Parlament stimmt Vergabe des Lokschuppens an Verein Industriedenkmal Bahnhof zu

Stadt nimmt „Geschenk“ an

Soll zunächst statisch konstruktiv gesichert werden: Der Lokschuppen – ein Foto von Ende 2012 – mit Drehscheibe und Schornstein. Archivfoto: Schankweiler-Ziermann

Bebra. Der Lokschuppen 2 und der Verein Industriedenkmal Bahnhof Bebra bekommen eine Chance: Mit 18 Ja-Stimmen von SPD, Gemeinsam für Bebra (GfB) und der FWG stimmten die Stadtverordneten Bebras zu, dass das historische Gebäude samt Schornstein dem Verein verkauft werden soll, der es statisch konstruktiv sichern will. Die CDU-Fraktion stimmte gegen den Verkauf, ein Mitglied von GfB enthielt sich.

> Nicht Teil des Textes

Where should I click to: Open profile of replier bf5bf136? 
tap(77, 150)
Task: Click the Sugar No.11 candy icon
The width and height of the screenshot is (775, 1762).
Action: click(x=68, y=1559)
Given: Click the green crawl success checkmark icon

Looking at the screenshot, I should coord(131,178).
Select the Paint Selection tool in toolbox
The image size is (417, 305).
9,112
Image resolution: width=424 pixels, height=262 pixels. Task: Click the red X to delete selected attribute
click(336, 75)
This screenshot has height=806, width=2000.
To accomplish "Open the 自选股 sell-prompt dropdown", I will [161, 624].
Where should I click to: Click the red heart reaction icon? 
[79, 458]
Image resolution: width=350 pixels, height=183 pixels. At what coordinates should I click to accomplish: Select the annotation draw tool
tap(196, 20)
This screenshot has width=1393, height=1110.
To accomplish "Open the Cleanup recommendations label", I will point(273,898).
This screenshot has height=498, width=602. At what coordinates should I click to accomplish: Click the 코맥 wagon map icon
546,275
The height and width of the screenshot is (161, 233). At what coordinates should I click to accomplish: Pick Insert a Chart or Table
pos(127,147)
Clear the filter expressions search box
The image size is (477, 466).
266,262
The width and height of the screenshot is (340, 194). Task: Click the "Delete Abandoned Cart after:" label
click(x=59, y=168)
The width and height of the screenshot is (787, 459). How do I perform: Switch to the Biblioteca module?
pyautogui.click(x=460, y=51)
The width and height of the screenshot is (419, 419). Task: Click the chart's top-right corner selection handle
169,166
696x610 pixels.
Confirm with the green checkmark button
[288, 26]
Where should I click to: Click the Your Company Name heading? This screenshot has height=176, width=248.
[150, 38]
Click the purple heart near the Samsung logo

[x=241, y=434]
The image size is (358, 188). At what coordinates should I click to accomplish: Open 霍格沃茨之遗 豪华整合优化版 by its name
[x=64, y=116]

Auch der Schornstein soll neu verfugt werden, wobei insgesamt mit Kosten von 450 000 Euro gerechnet wird. Die Stadt wird die Fördermittel für Lokschuppen und Schornstein beantragen und sich an den Kosten mit bis zu 30 000 Euro beteiligen.

Ein Problem mit Altlasten sieht die Stadt nicht, da der Lokschuppen keinen Keller habe, künftig auch keinen benötige und kein Aushub, also auch keine Altlast entstehe.

Eigenkapitalnachweis

Nach den Worten von Bürgermeister Uwe Hassl ist eine gemeinnützige GmbH als Gesellschaftsform für die Sanierung des Lokschuppens im Gespräch. Der Verein habe einen Eigenkapitalnachweis von 86 000 Euro erbringen müssen. Hier werden unter anderem 20 000 Euro Stammkapital für eine gGmbH genannt, je 25 000 Euro vom Denkmalschutz und von einem ortsansässigen Kreditinstitut, Spenden und Eigenleistungen.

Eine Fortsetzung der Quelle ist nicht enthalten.